The former chairman of Tesla’s audit committee and a prominent clean-tech venture capitalist says he won’t support Elon Musk’s $56 billion pay package and he understands why others Investors will vote against the CEO compensation proposal next week.
“Look, Elon has done an extraordinary job; he built one of the transformational companies of the time. But asking for a $55 billion pay raise at the exact time when you missed quarterly numbers, growth is slowing, and you’ve laid off 15% of the workforce is hubris to me. That’s the least we can say. »
This is according to Steve Westly, who spoke on CNBC on Thursday. He served on Tesla’s board of directors from 2007 to 2010 and is a former comptroller and chief financial officer for the state of California. Westly has served on the boards of the state’s two largest pension funds, CalSTRS and CalPERS, which invest more than $500 billion.
The truth is that “a very large number of pension funds around the world,” including those in California, “are very likely to vote no,” Westly said, adding that it will be “a drama next week and everyone will watch. »

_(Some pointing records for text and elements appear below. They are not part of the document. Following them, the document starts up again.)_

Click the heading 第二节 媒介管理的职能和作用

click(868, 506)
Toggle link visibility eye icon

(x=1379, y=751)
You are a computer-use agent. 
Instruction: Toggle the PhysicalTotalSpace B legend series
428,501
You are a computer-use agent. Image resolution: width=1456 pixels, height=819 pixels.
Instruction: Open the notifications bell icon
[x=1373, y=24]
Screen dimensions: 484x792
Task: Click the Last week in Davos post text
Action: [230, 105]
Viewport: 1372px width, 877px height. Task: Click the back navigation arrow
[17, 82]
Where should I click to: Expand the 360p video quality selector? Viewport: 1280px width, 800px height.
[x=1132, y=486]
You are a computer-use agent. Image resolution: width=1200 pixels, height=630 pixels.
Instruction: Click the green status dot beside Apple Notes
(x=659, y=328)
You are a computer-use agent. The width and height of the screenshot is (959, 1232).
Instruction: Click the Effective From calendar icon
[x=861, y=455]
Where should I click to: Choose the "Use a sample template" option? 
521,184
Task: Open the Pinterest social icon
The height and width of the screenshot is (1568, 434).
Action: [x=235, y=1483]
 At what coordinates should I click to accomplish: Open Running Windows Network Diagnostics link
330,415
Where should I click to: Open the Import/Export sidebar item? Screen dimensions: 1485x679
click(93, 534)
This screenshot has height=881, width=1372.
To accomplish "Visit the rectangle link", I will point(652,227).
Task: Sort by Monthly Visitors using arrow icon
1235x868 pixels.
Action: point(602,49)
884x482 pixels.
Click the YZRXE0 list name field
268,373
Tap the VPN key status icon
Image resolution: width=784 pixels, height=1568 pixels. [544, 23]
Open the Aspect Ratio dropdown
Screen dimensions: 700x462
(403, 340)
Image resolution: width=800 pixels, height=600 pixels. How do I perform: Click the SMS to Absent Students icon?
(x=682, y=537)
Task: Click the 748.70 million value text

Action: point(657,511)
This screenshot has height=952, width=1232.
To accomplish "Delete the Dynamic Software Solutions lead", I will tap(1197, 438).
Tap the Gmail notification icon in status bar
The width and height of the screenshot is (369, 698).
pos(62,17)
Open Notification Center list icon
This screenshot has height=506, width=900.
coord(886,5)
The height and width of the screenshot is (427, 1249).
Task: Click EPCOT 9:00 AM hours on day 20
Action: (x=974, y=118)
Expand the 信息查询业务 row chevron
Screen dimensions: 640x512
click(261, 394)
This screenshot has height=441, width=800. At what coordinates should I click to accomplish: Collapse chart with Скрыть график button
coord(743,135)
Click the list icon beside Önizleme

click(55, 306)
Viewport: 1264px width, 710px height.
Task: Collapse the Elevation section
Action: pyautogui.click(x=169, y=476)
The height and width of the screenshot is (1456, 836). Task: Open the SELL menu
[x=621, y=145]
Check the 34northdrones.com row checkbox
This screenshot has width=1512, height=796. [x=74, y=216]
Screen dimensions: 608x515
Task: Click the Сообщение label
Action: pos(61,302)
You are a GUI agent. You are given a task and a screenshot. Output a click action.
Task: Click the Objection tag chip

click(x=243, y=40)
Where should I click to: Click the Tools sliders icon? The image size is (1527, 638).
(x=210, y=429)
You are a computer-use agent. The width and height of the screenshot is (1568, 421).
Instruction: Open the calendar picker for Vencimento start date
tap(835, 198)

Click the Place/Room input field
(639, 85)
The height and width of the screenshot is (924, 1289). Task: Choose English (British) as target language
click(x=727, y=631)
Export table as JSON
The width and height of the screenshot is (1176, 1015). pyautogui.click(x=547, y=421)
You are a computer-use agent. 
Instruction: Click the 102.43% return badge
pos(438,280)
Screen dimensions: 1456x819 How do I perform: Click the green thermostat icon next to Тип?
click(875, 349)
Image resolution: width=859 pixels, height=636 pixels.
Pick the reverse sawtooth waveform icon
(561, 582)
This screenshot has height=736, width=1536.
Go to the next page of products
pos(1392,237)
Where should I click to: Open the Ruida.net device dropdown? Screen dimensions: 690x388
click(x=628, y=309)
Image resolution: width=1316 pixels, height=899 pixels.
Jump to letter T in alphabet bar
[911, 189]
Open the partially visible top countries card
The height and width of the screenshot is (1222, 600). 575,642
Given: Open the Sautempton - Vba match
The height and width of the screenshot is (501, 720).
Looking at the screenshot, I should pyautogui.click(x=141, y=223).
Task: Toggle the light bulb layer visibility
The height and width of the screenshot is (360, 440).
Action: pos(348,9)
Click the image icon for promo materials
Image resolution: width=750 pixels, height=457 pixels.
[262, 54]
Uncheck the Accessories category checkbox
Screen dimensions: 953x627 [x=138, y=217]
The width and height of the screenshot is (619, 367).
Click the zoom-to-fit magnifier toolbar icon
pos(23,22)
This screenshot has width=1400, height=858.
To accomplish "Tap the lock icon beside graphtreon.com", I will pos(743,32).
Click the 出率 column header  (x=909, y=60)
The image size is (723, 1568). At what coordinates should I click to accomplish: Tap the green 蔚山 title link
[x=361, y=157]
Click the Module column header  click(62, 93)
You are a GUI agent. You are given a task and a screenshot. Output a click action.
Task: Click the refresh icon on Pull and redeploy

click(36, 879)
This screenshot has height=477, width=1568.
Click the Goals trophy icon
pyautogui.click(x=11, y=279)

Tesla shareholders are set to decide on a high-stakes vote on Musk’s pay package, valued at up to $56 billion. A judge canceled his compensation in January Due to governance issues, Tesla’s board is asking shareholders to ratify it a second time at its annual shareholder meeting next week. The board also asked investors to support moving the company’s state of incorporation from Delaware to Texas, where Tesla is headquartered.
Tesla’s investor base is a mix of large institutional investors, including The Avant-garde Group, which holds 7.2%, and Blackrock, which holds 5.9%, according to Tesla’s 2024 shareholder report. Musk also has a significant stake in the company, in addition to an army of small retail investors who Tesla woos with ads and events. Investors have taken to posting on social media when they vote for their stocks and giving advice to others on how to ensure they vote in time for the meeting. Other large, high-profile investors have publicly sided with Elon Musk.
Cathie Wood, long-time Tesla bull, posted Thursday X that “no other leader is as aligned with shareholders as Musk.” Based on the pay package up for a vote next week, Musk will have worked without pay since 2018, Wood wrote. Existing shareholders will also benefit from five or more additional years with Musk at the helm of Tesla, said Wood, founder, CEO and chief investment officer of Ark Investment Management.
“How can shareholders give up their compensation AFTER Elon and shareholders have already taken and overcome the risks associated with Tesla’s rise to producing the world’s best-selling car? Unconsciously! » » Wood wrote.
Yet other investors are firmly in Westly’s camp. The Westly Group founder said profitability and growth have slowed following Tesla’s meteoric rise between 2018 and 2021. Additionally, shareholders are concerned about the company’s ability to deliver a Tesla vehicle at a lower cost. cost and fully autonomous driving capability.
“The facts on the ground have changed and I think that’s why you’ll probably see shareholders come back with a very different perspective,” Westly said.
As for whether or not Musk will stay with the electric vehicle maker if the proposal fails to gain majority support, Westly said it’s unclear.
“If you had asked me a year or two ago if Elon would leave Tesla, I would say not in a million years,” he said. “Now that outlook is a little murkier, we’ll see.”
Tesla did not immediately respond to a request for comment.